# Las Vegas police fire officer



## RodneyFarva (Jan 18, 2007)

Alright we got to open this up for discussion and lets hear them all.

Somethings to be considered
1, This was not Charles Whitman with a bolt action rifle, this was a shooter or shooter(s) firing indiscriminately from a fortified position into the crowd with a illegally modified high powered automatic weapon with unlimited ammunition.

2, I get the fact we go toward the gun fire and try to stop the threat as soon as possible. Over the years we all have been drilled and trained that waiting for a TAC team is not always feasible and seconds count but this was nothing like the Petit family murders, we have look at the totality of the circumstances here.

3, This guy was with a brand new officer(still on FTO) and armed security (civilian)

4, He had no rifle or shotgun just a Smith and Wesson M&P he was, way, way, way out gunned.

5, From what it sounds like he was following his training he stopped was waiting for back up and then was going move in. If he had tried to move in on his own (pending he was able to breech the bolted door) he would have been quickly cut down.

6, Paddock wanted and was waiting for a CQC battle with the police.









You are not going to help anyone if you'er dead.






LAS VEGAS - Las Vegas police confirmed Tuesday that the department fired a veteran officer who froze in the hallway of a Las Vegas Strip hotel during a 2017 mass shooting as a gunman on the floor above opened fire on a country music festival.

Las Vegas Metropolitan Police Department spokesman Officer Larry Hadfield confirmed Tuesday night that Officer Cordell Hendrex was fired March 20. Hadfield did not offer additional details or answer questions regarding an internal review of the actions of Hendrex and other officers that night.
Police union president Steve Grammas told The Associated Press in an email that Hendrex had been fired because of his actions during the Oct. 1, 2017, mass shooting.

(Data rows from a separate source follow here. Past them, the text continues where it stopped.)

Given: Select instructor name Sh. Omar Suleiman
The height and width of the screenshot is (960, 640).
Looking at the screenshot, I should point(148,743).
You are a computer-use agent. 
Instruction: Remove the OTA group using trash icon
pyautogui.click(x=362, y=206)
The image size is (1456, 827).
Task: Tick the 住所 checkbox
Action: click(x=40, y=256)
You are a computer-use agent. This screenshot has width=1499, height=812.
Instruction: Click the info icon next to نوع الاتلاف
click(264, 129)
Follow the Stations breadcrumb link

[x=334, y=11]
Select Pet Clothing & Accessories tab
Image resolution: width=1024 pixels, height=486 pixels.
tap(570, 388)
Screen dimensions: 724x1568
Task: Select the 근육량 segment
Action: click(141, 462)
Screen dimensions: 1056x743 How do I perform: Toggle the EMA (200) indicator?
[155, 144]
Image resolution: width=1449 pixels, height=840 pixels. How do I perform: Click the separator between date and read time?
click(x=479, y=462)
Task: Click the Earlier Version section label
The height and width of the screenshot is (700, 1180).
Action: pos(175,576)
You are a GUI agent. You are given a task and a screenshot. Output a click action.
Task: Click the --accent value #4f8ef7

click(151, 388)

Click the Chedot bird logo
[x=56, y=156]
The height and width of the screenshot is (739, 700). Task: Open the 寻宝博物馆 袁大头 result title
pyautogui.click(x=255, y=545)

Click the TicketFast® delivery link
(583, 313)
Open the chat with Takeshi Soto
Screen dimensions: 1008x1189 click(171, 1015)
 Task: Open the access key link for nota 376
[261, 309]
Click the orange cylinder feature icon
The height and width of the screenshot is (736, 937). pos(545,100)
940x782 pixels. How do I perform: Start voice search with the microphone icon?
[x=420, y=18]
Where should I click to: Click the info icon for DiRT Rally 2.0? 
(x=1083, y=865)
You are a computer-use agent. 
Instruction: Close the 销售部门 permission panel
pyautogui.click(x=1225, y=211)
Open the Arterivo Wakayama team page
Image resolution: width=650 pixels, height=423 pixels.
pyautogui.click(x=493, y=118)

Hendrex acknowledged in a police report that he was "terrified with fear" as the gunman above killed 58 people in the deadliest mass shooting in modern U.S. history.

"I froze right there in the middle of the hall for how long I can't say," he wrote in the report.

Police body camera video released by the department shows Hendrex, along with a rookie officer and three hotel security officers, waiting in the hallway of the 31st floor in the Mandalay Bay casino-resort for about five minutes before moving to a stairwell leading to the 32nd floor, where the gunman was raining bullets onto the crowd above.

They remained in the stairwell for at least 15 minutes, when the video clip ends.

A phone call to a publicly listed number for Hendrex was not answered Tuesday night.

Grammas told the Las Vegas Review-Journal, which first reported Hendrex's firing, that the union does not believe the officer should have been fired and is fighting to get him reinstated.

News of Hendrex's firing comes on the heels of the firing of four police officers in Florida as a result of their inaction to the 2018 mass shooting at Marjory Stoneman Douglas High School in Parkland, where a gunman killed 17 people.

*CBS NV:*
Las Vegas police confirmed that the department fired a veteran officer who froze in the hallway of a Las Vegas Strip hotel during a 2017 mass shooting as a gunman on the floor above opened fire on a country music festival. Las Vegas Metropolitan Police Department spokesman Officer Larry Hadfield confirmed Tuesday night that Officer Cordell Hendrex was fired March 20.
Hadfield did not offer additional details or answer questions regarding an internal review of the actions of Hendrex and other officers that night. Police union president Steve Grammas told The Associated Press in an email that Hendrex had been fired because of his actions during the Oct. 1, 2017, mass shooting.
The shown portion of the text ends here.